A team of Intel researchers has demonstrated the scalable pretraining of large Mixture of Experts (MoE) language models on the Aurora supercomputer, a major milestone for Intel's AI hardware. Using their in-house training framework called 'Optimus,' they successfully trained a series of models, culminating in the massive Mula-220B-A10B—a 220-billion parameter model with 10 billion active parameters per forward pass. The training was conducted on the Aurora system, which utilizes 127,488 Intel Ponte Vecchio (PVC) GPU tiles, pushing the compute scaling from 384 to 12,288 tiles while maintaining an impressive scaling efficiency of approximately 90% at the largest scale.
Key to their success was a suite of performance optimizations within the Optimus library. The team developed custom GPU kernels for expert computation and a novel 'EP-Aware sharded optimizer,' which together delivered training speedups of up to 1.71x. They pretrained their models on the OLMoE-mix-0924 dataset, with the largest models seeing 100 billion tokens. The work also included robust reliability and fault-tolerant features to ensure stable, continuous training at an unprecedented scale, showcasing the practical readiness of the hardware-software stack for frontier AI model development.

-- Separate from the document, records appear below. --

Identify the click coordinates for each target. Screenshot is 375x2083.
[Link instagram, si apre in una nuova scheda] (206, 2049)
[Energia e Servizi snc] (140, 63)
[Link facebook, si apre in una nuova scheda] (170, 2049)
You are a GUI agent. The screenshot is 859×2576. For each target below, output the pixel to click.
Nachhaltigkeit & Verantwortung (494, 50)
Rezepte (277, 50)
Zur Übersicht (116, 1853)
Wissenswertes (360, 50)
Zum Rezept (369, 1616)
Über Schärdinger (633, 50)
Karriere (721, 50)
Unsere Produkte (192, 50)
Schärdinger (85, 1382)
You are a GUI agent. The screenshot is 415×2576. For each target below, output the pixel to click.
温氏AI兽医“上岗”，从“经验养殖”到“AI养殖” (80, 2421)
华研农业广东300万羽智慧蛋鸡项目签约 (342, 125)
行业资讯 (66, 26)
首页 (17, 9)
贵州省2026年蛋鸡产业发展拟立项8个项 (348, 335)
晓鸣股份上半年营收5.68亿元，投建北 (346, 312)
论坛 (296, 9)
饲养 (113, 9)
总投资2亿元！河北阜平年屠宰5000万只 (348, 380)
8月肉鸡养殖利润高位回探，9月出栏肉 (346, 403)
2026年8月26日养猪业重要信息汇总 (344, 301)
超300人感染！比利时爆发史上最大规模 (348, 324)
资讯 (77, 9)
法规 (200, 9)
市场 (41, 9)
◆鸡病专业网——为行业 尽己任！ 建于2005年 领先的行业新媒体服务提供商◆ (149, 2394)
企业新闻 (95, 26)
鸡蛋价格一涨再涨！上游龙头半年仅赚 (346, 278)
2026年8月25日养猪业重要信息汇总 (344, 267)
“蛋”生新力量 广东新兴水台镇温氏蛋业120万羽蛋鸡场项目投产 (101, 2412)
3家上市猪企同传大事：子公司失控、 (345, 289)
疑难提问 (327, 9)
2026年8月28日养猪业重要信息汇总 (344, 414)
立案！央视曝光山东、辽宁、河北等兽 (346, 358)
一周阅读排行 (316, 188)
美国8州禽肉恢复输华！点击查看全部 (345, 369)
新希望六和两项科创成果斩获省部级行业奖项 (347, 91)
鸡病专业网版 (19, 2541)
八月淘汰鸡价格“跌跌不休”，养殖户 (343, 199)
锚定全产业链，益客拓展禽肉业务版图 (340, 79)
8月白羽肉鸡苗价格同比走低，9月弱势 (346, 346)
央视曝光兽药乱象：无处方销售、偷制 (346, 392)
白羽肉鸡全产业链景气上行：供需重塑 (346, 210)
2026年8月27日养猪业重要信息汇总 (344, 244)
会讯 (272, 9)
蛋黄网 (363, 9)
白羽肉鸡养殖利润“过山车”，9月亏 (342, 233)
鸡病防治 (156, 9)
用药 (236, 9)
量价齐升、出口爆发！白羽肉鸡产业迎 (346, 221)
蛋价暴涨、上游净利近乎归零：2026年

This research is a significant proof point for Intel's AI accelerator roadmap. By efficiently scaling a state-of-the-art model architecture like MoE on their flagship supercomputer, the team has validated the performance and scalability of the Intel PVC GPU architecture for the most demanding AI workloads. The work provides a blueprint and performance benchmarks for future large-scale training efforts on Intel-based exascale systems.
- Trained a 220B parameter MoE model (Mula-220B-A10B) on 12,288 Intel PVC GPUs with 90% scaling efficiency.
- Used custom 'Optimus' training library with novel kernels and an EP-Aware optimizer for 1.71x speedups.
- Demonstrated scalable pretraining on the Aurora supercomputer, validating Intel hardware for frontier AI workloads.
Why It Matters
Proves Intel's supercomputing hardware can efficiently train frontier AI models, creating more competition in the AI accelerator market.